On Friday, seven former senators had not yet repaid a total of $527,788.54, which prompted the Senate to warn it would begin taking steps to get it back.
“The Senate has been clear about its intention to take legal action in order to recoup any monies owing by non-sitting Senators,” said a statement issued by Conservative Sen. Leo Housakos and independent Lib- eral Sen. Jane Cordy, the chair and deputy chair of the Senate standing committee on internal economy, budgets and administration.
“To that end, the Senate Law Clerk has been instructed to seek outside legal counsel to initiate such action,” the statement said.
The other six former senators are: Manitoba Liberal Sharon Carstairs ($7,528), Ontario Liberal Marie-P. Charette-Poulin ($125,828), New Brunswick Liberal Rose-Marie Losier-Cool ($110,051), Nova Scotia Conservative Don Oliver ($23,955.54), Manitoba Liberal Rod Zimmer ($176,014) and Newfoundland Liberal Bill Rompkey ($17,292)
None of the seven on the list chose to challenge the findings of the auditor general by participating in a binding arbitration process overseen by retired Supreme Court justice Ian Binnie, who delivered his conclusions last month.
Many of the expenses they claimed are similar in nature to those that got Sen. Mike Duffy into trouble and landed him in court.

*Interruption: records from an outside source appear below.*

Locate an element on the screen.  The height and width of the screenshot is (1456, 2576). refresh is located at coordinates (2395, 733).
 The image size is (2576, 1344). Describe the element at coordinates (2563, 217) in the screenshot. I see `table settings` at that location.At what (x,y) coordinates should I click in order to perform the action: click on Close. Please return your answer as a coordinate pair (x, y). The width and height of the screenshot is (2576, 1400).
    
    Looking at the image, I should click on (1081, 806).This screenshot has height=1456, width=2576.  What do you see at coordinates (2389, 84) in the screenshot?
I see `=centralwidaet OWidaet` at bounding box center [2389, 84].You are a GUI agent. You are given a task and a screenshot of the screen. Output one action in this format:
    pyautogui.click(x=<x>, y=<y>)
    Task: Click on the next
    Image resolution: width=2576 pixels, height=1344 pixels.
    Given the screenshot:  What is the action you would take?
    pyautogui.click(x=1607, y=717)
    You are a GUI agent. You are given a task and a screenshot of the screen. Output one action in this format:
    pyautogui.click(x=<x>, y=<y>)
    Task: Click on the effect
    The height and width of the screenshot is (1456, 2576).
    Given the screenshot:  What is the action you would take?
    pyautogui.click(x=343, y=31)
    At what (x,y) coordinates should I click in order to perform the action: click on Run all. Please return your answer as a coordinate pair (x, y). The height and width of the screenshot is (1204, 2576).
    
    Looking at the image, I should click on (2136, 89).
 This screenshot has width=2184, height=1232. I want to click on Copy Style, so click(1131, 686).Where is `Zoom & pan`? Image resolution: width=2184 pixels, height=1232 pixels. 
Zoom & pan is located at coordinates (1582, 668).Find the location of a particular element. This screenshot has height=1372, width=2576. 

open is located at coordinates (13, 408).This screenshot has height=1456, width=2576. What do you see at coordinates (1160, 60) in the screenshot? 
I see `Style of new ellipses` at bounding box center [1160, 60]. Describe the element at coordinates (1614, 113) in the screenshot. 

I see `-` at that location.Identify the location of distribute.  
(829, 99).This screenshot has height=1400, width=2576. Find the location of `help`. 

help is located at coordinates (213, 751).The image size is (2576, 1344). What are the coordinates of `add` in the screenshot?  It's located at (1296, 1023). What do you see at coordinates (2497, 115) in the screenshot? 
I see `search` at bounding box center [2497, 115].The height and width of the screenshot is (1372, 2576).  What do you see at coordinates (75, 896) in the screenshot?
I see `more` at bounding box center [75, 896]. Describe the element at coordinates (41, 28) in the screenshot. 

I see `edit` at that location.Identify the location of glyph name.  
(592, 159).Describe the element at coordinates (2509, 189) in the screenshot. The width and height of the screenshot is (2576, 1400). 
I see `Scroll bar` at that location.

The former broadcast journalist turned senator for Prince Edward Island was acquitted Thursday afternoon on all 31 charges of fraud, breach of trust and bribery, with Ontario Court Justice Charles Vaillancourt saying many of his expenses were allowed by the Senate administrative rules — now being updated — that were in place at the time.
Don Bayne, his defence lawyer, said he does not think the acquittal sets a “sweeping precedent for parliamentarians,” but it does send a message to the Senate.
“The Senate has to create clear rules, educate senators on what they can and can’t do in the public interest,” Bayne told reporters gathered outside the Ottawa courthouse Thursday.
In his findings on St. Germain, who retired in 2012, the auditor general said he could not conclude whether all of his expenses reviewed had been incurred primarily for parliamentary business. In his response, published in the report, St. Germain vigorously defended the expenses and his reputation.
“The presentation and tone of your general observations insinuate that I misappropriated my office resources in a nefarious manner. I find these apparent accusations to be a defamatory affront to my personal integrity,” said St. Germain, a former Progressive Conservative cabinet minister who was appointed to the Senate on the advice of Brian Mulroney in 1993.